As my stress around this issue built, I found myself back in my cousin’s bedroom, where, one afternoon, she casually said, “Oh, here, you can have this,” and tossed some article of clothing at me. I don’t think she intended to shame me, but in that moment I felt subservient to her. I went home and told my mom, “I am never taking her clothes again.” I can’t control the students at school, I decided, but I can control this situation.
Looking back, I realize that was the moment when I began to consciously incorporate my parents’ philosophies into my own point of view. I concluded labels don’t count, but your own sense of style does. It’s not about how much clothes cost; it’s about how you uniquely wear them. And yet, to this day, even in my most casual sweats, I’ll always make sure I’m carrying a nice handbag. It has to be a nice bag. No matter what. I can trace that need, that insecurity, directly back to Sabrina and Dave in algebra class.
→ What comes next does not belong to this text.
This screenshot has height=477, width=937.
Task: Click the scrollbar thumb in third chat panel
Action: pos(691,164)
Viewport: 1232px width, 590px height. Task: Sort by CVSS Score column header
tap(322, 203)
When I refused to take my cousin’s hand-me-downs, I drew a line in the sand, and it made me stronger. I was beginning to assert my style identity. I deemphasized external value markers in favor of my own creativity. I put more stock into how I styled my clothes than into which fashion house made them. I used to cut up old Hanes t-shirts, fold the shredded seam inside to create an off-the-shoulder neckline, and secure it with safety pins, transforming a Walmart staple into a punk rock statement. And then, to my surprise, lots of other girls in my grade started wearing off-the-shoulder shirts. I began to see myself as a trendsetter. I realized my power lay not in how I conformed but in how I individuated. If I feel good about myself, I discovered, people will be attracted to my confidence. This became a point of pride. As time went on, I tapped into my rebellious nature more and more, shaking up style norms, and never looked back. Unless of course I’m in therapy, in which case I rake over the past with a fine-tooth comb (LOL).
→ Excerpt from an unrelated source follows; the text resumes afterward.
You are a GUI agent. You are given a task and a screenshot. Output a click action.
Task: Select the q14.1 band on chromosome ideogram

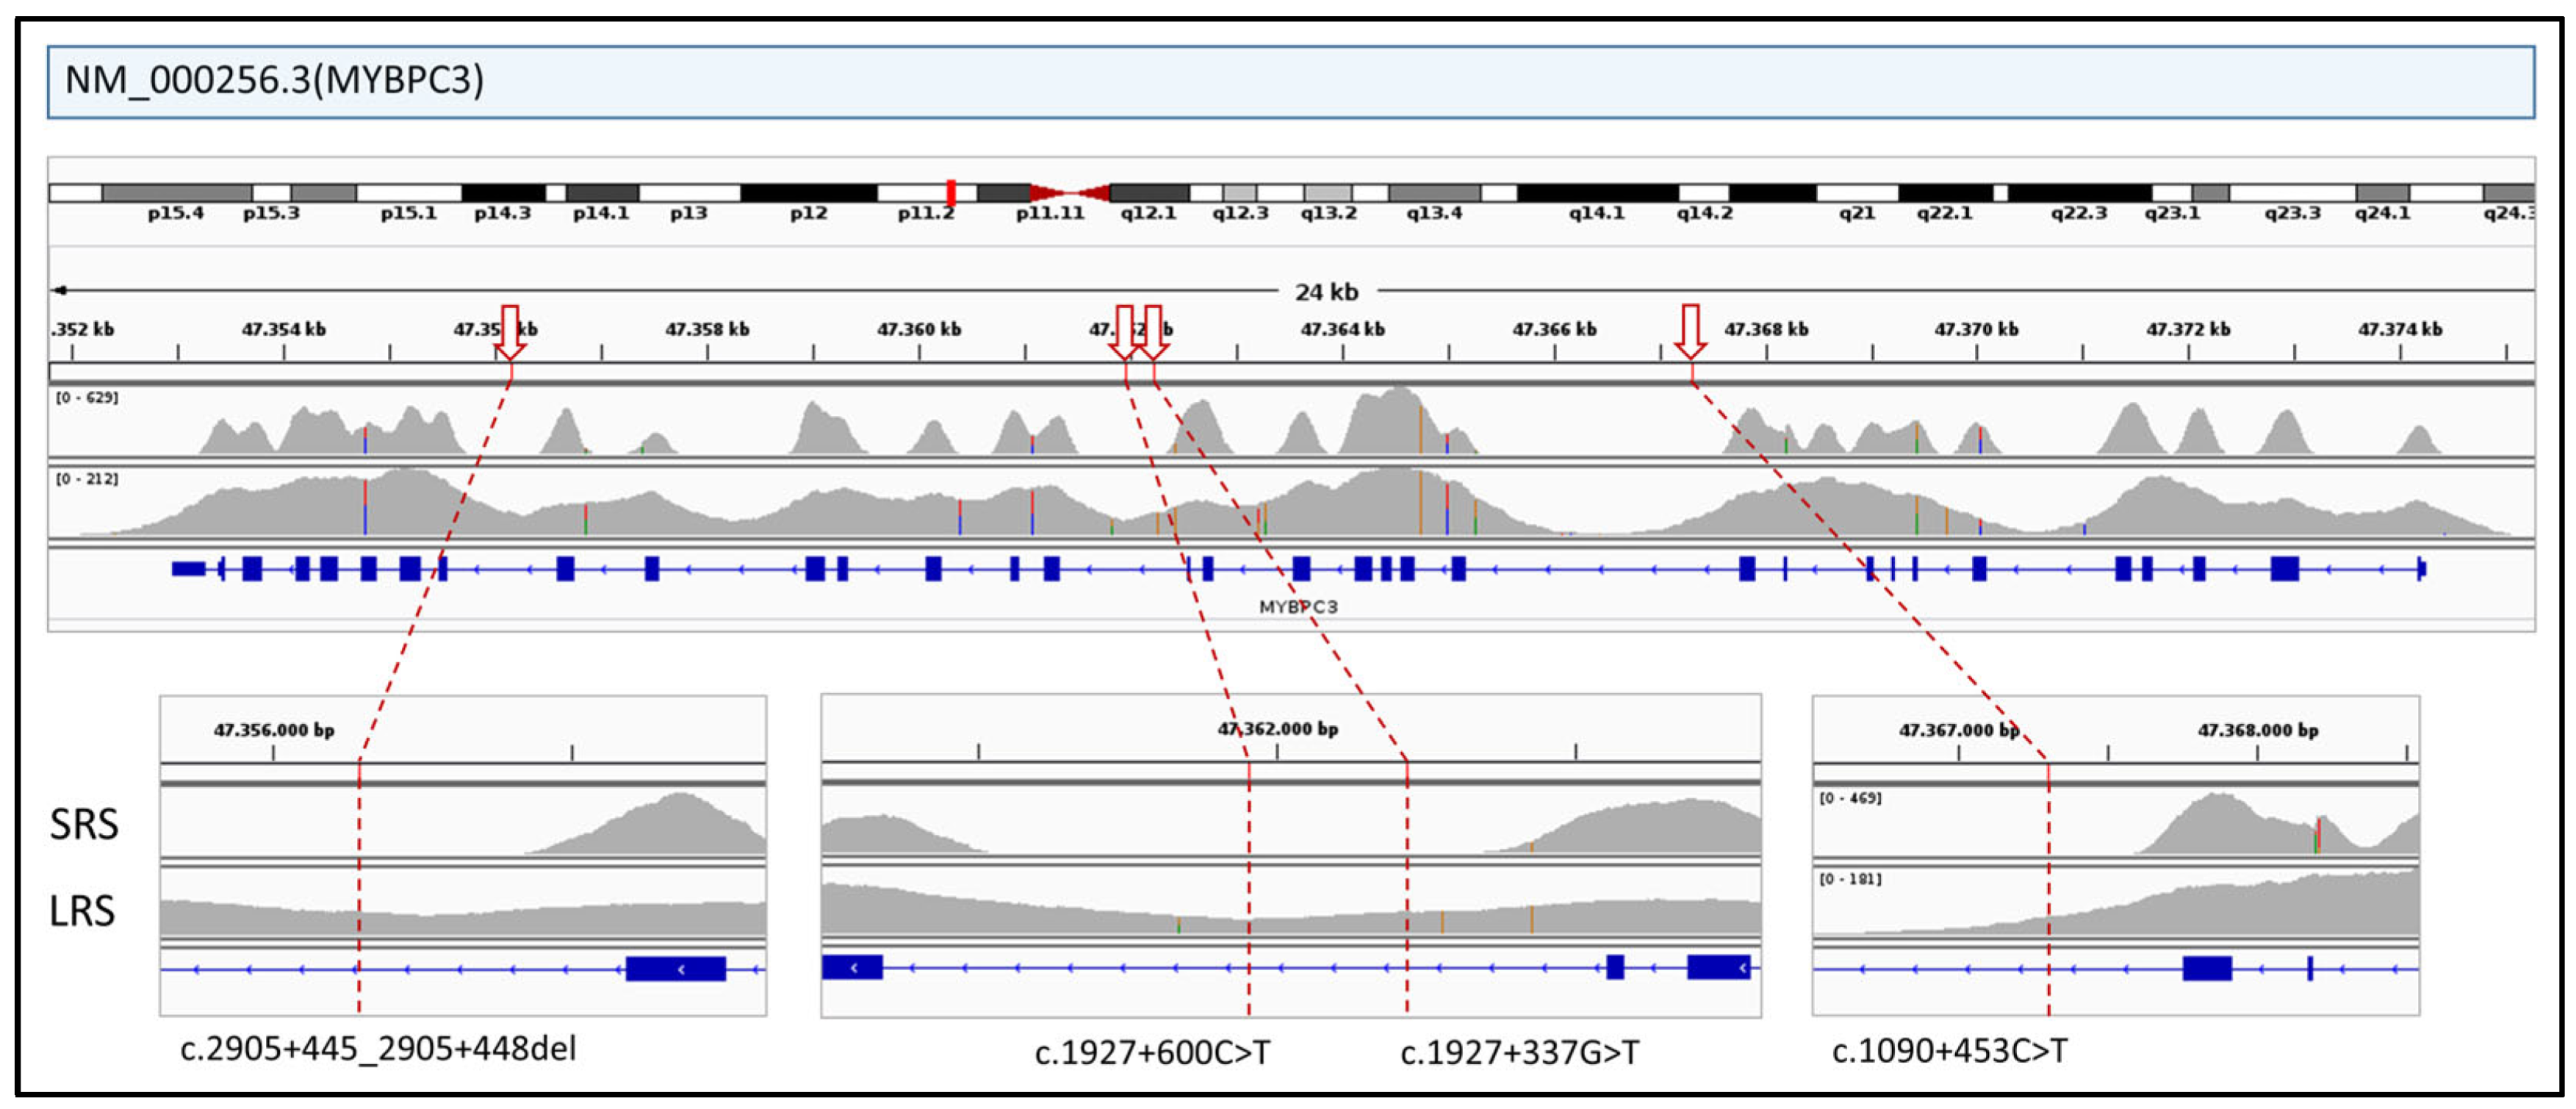1597,192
Okay, your turn. Now it’s time for you to look at your past and ask yourself, Why do I wear what I wear? I’m here to help you make sense of your own style history and label your behaviors. Once you understand what you’re doing when you get dressed and how you formed those habits, it will be easier to change them, should you choose to. Are you an emotional dresser, a Fashion Identification Assimilator, a Situational Code Switcher, someone with a Repetitious Wardrobe Complex or Fashion Incongruence? Maybe you have traits from a few different categories. I will help you zoom in on the why behind what you wear, which is typically rooted in emotion. Then we’ll spend the rest of the book getting into exactly what you can do about it.
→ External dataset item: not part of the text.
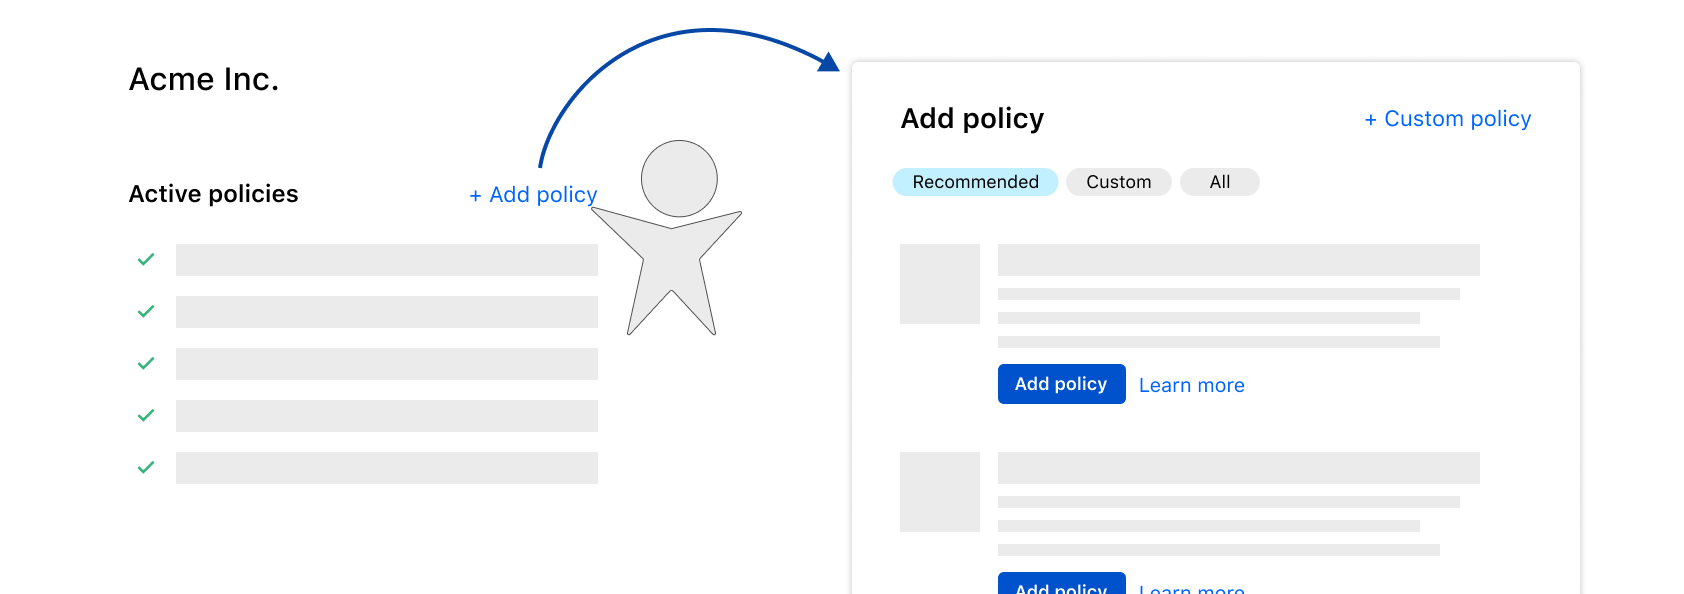The width and height of the screenshot is (1684, 594).
Task: Open the + Add policy link
Action: (533, 195)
You see, after years of working with all kinds of clients, I’ve begun to notice certain patterns or recurring modes of behavior. When people get stuck in style ruts, their stories tend to follow a formula. Each of these Fashion Psychology behaviors can be recognized and diagnosed. I am not in the business of prescribing blanket “cures.” My advice to every individual is customized. But I can facilitate bringing your issues to consciousness by drawing what’s buried to the surface. If your style behavior is impeding your emotional well-being, I have solutions to explore.
First, let’s get you familiar with some terminology you’ll notice me using throughout the book. In psychiatry (the medical treatment of mental illness), there is something called the Diagnostic and Statistical Manual of Mental Disorders, or the DSM (now in its fifth iteration). As defined by the American Psychiatric Association, the DSM-V is “the authoritative guide to the diagnosis of mental disorders.”
Here, in a similar vein, I have outlined a Fashion Psychology Glossary of terms. To be clear, I am not equating style behaviors with mental disorders. I merely think it would be helpful for everyone to have universal definitions, so we can all help ourselves.
Decision Fatigue Also known as the paradox of choice, this occurs when you are faced with too many options for what to wear or buy. It often results in feeling overwhelmed and paralyzed, and in making decisions you later regret (buyer’s remorse, discomfort with your outfit).
Fashion Identification Assimilation When you use style to fit in with or blend into a cultural or social group.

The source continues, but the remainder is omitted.